--- YOUR OBJECTIVE ---
Beginning at the line that contains "666x375 pixels.", repeat each line exactly through the last one of the records below, and leave out the pictures.

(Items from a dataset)
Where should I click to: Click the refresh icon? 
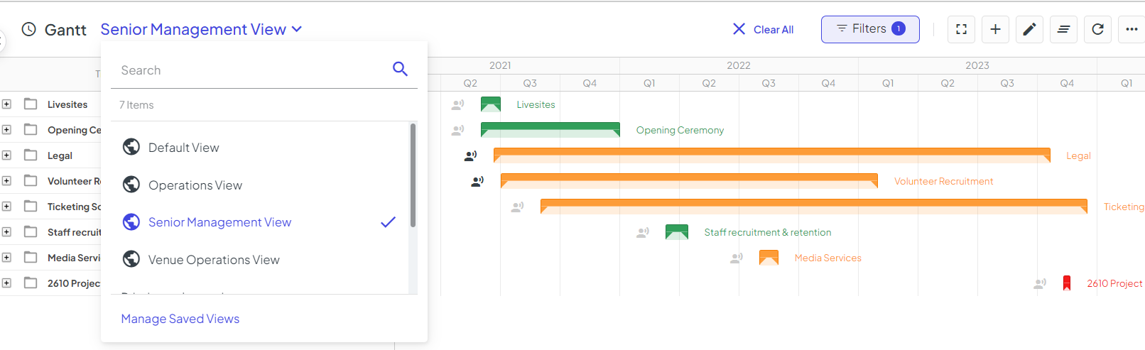pyautogui.click(x=1097, y=29)
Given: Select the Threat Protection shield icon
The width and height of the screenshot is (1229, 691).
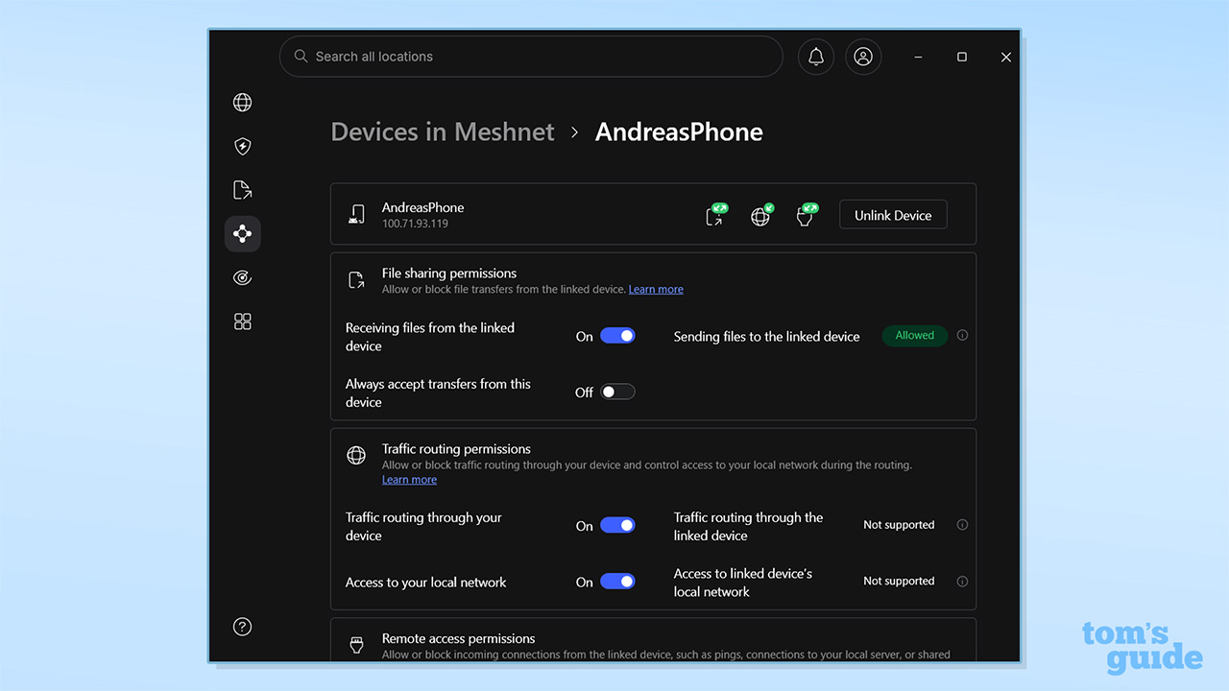Looking at the screenshot, I should [242, 146].
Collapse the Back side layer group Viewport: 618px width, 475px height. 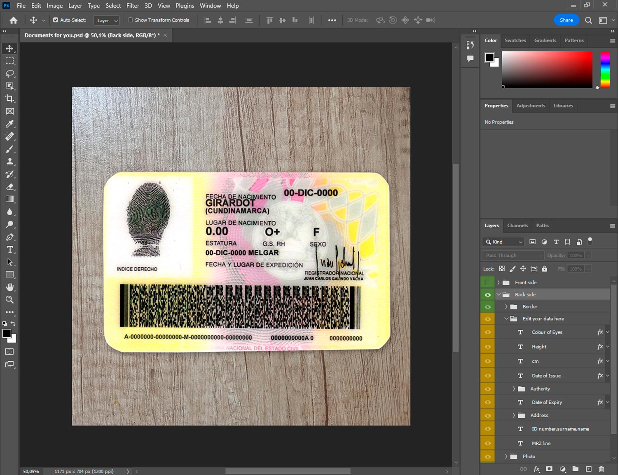coord(499,294)

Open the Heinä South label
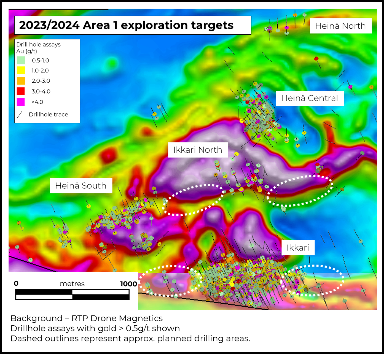81,186
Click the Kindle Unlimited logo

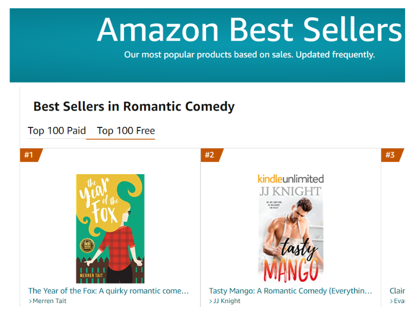coord(290,179)
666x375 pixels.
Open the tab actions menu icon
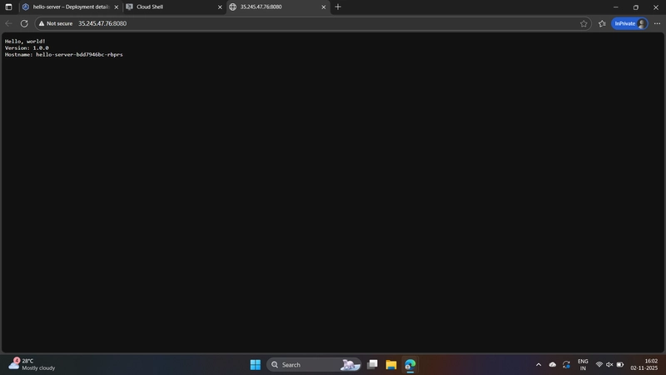pyautogui.click(x=8, y=7)
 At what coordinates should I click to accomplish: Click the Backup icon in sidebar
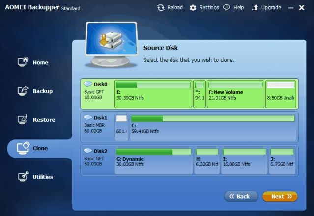coord(23,91)
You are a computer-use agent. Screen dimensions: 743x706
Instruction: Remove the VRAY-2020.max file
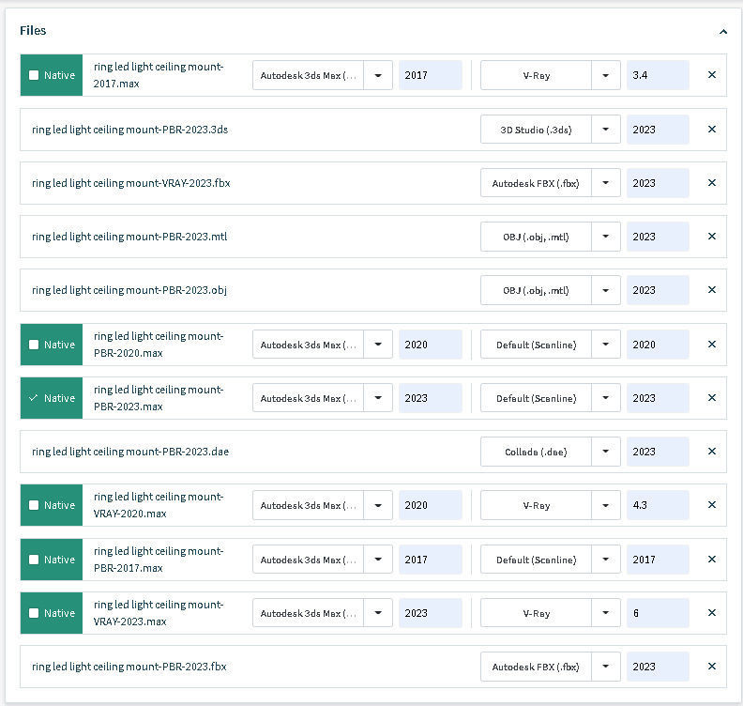coord(711,505)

--- RESPONSE ---
666x375 pixels.
Open the tab actions menu icon
pyautogui.click(x=8, y=7)
 At what coordinates should I click to accomplish: Click the Backup icon in sidebar
coord(23,91)
You are a computer-use agent. Screen dimensions: 743x706
Instruction: Remove the VRAY-2020.max file
coord(711,505)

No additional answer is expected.